I understand completely. I was completely infertile for 10 YEARS after losing my daughter. Then I had two miscarriages. Now, this time, I think it's going to work. And, I'm still angry.

HeatherRainbow
by Member on Sep. 1, 2012 at 12:27 AM


Quoting vampporcupine:

I was like this for my second daughter (first one after surrender). I didn't know what it was though as I didn't have much memory of the original trauma. I am glad you recognize the problems. There are some great books you should read. I'll try to find them again and post them for you.

I look forward to hearing what they are. I have tons of adoption books, though... I'd love to hear it especially if it deals with adoption loss, and raising another child, or if it's not directly adoption related but related to these types of issues... thanx!

HeatherRainbow
by Member on Sep. 1, 2012 at 12:33 AM


Quoting onethentwins:

My experience of being pregnant post adoption was great. But, my relinquishment experience was good and I had an open adoption so I had no PTSD or negative emotions. 

My suggestion is get some therapy for you PTSD.  

My other suggestion, completely without source or experience, is to stop buying into the lie that your daughter is not your daughter and you're not her mom. Stop repressing and start feeling the love you have for her and it may allow you to express love and joy for the child you're carrying.

Best of luck to you. 


Much easier said than done. I've Tried therapy, and talk therapy doesn't work. After 14 years of searching, I still haven't found a therapist that gets the issues of adoption loss. I can't waste my time and money educating other people while I'm being triggered by educating them and they are supposed to be helping me.

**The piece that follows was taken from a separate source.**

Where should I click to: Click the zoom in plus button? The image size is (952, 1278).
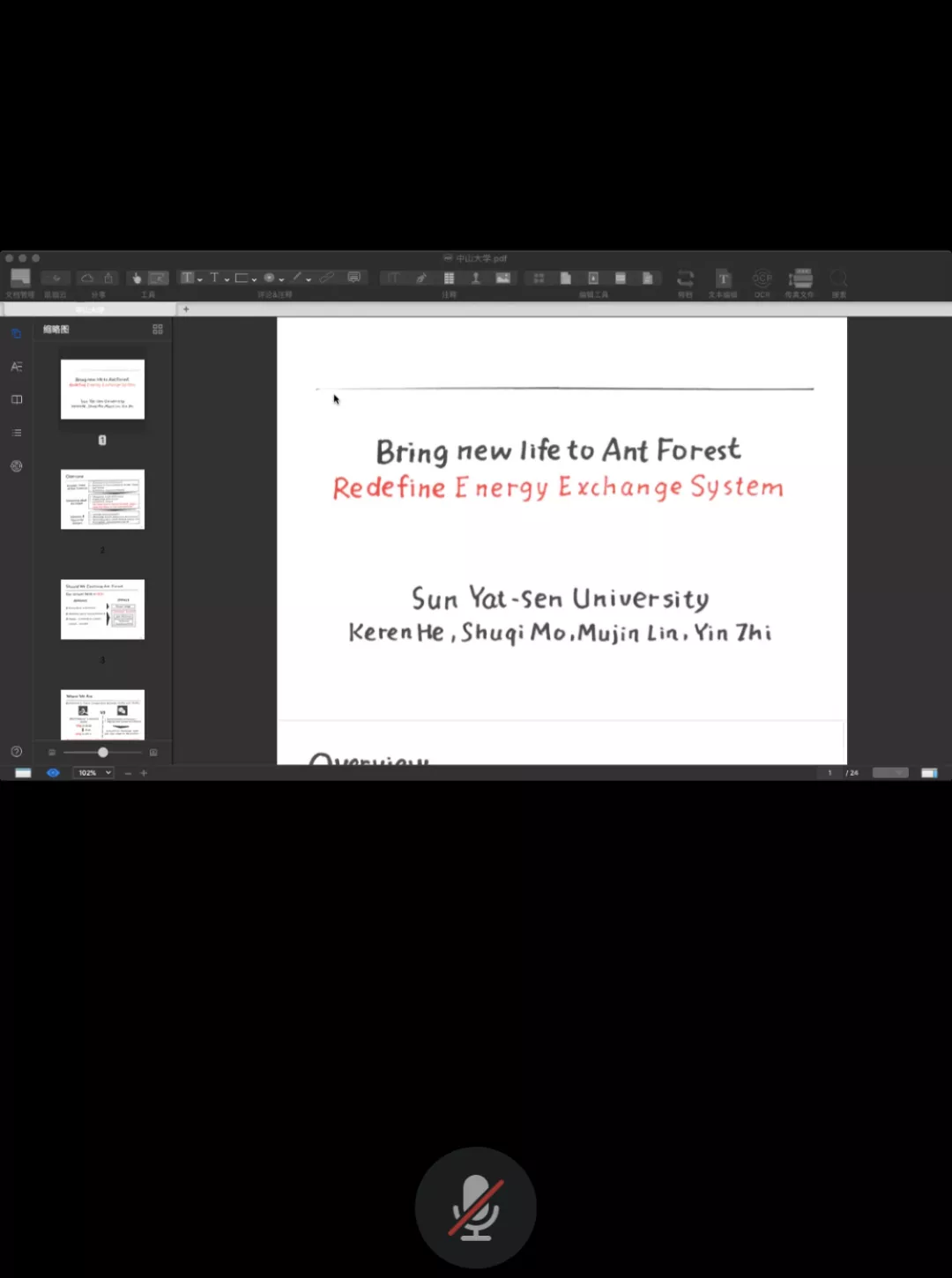click(144, 773)
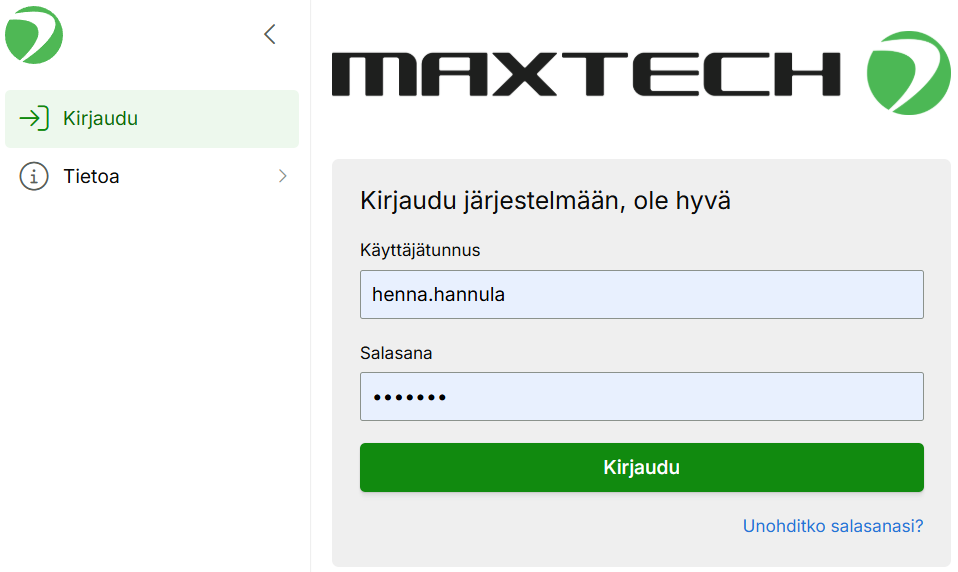
Task: Click the green Maxtech logo in the sidebar
Action: point(34,35)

In terms of the stop buying into it.... I don't buy into what they say. What I do is live in a complete paradox. While I gave birth to her, she has zero recognition of me, and I have no contact. This isn't parenting. This isn't being a parent. I am her parent, but, I am not her parent. She is my daughter, but she is not my daughter. There is no evidence that she is my daughter, as all birth certificates have been changed reflecting that her adopters gave birth to her. Her OBC is sealed. There is no evidence. It's a paradox. I can't love someone I don't know.